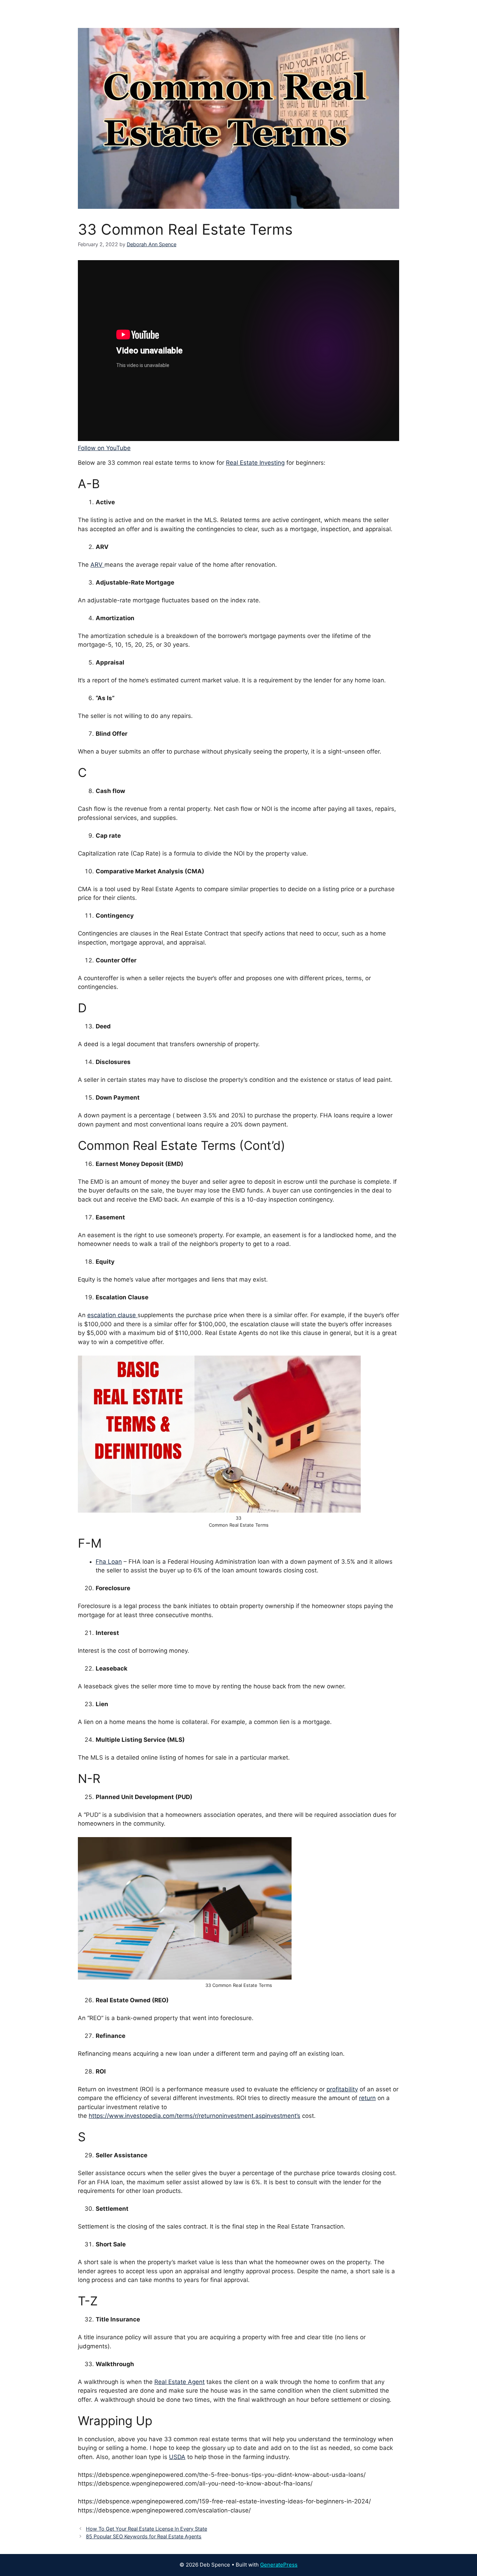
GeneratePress (279, 2564)
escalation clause (112, 1315)
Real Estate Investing (255, 462)
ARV (97, 564)
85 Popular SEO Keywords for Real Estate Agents (143, 2536)
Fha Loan (109, 1561)
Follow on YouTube (104, 448)
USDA (177, 2456)
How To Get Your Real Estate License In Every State (146, 2529)
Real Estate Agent (179, 2381)
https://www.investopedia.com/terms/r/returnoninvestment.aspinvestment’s (194, 2115)
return (367, 2097)
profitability (342, 2089)
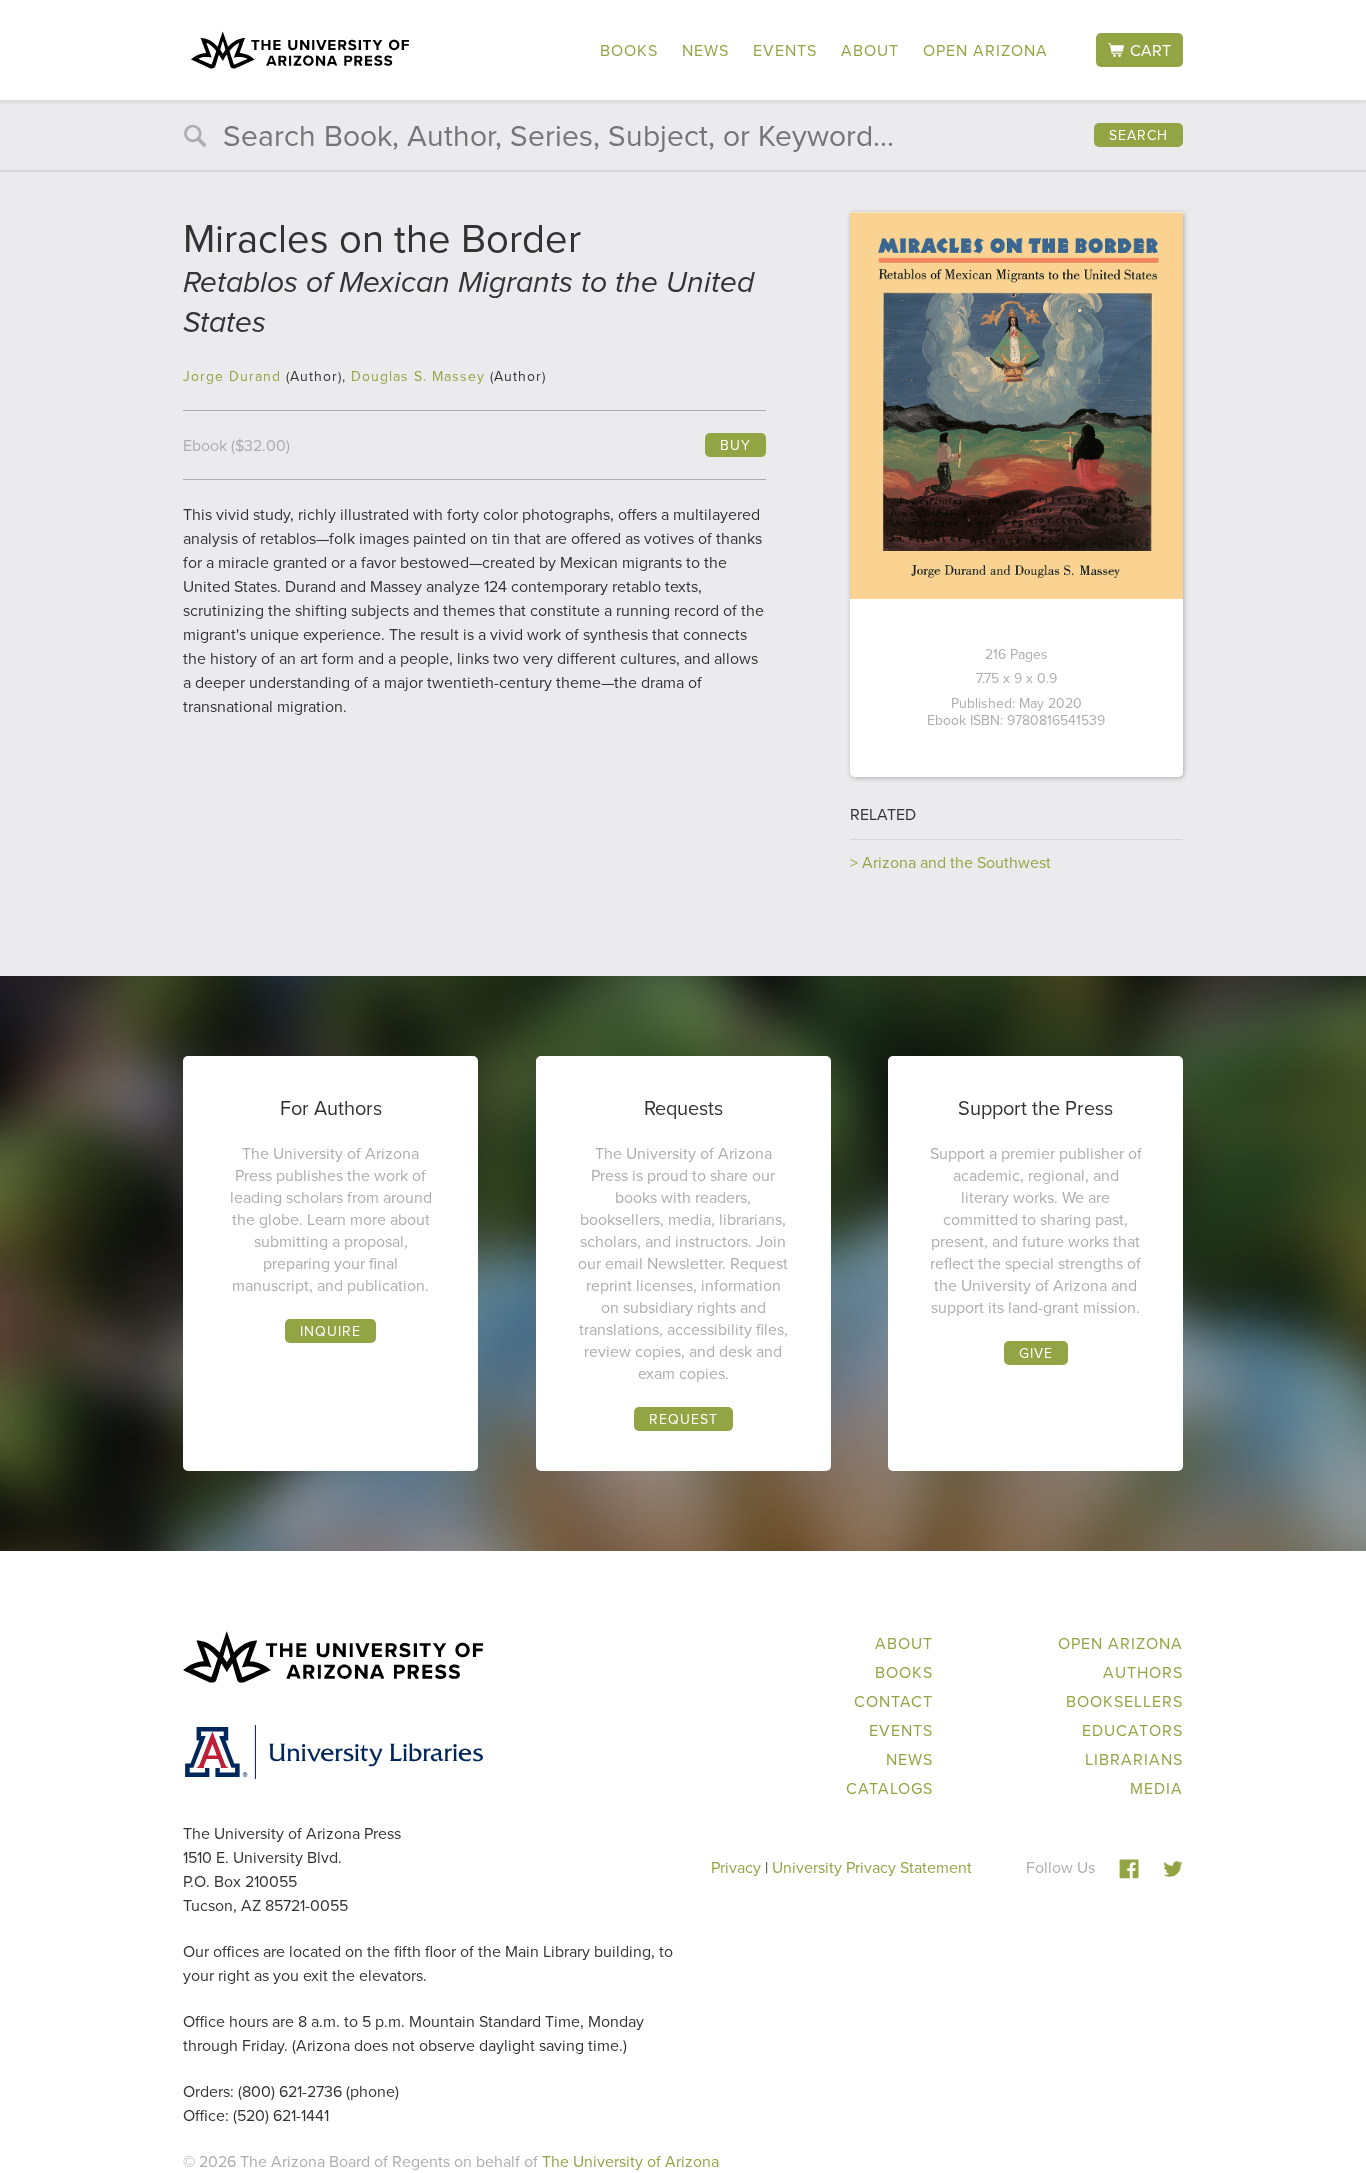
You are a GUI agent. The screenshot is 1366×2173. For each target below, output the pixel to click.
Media (1156, 1788)
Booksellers (1124, 1701)
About (870, 50)
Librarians (1134, 1759)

───

• **EXERCISE BRIEF**
Return every record above exactly as written, but drop the pictures.

• **FINISHED EXERCISE**
GeneratePress (279, 2564)
escalation clause (112, 1315)
Real Estate Investing (255, 462)
ARV (97, 564)
85 Popular SEO Keywords for Real Estate Agents (143, 2536)
Fha Loan (109, 1561)
Follow on YouTube (104, 448)
USDA (177, 2456)
How To Get Your Real Estate License In Every State (146, 2529)
Real Estate Agent (179, 2381)
https://www.investopedia.com/terms/r/returnoninvestment.aspinvestment’s (194, 2115)
return (367, 2097)
profitability (342, 2089)
You are a GUI agent. The screenshot is 1366×2173. For each target below, output the pixel to click.
Media (1156, 1788)
Booksellers (1124, 1701)
About (870, 50)
Librarians (1134, 1759)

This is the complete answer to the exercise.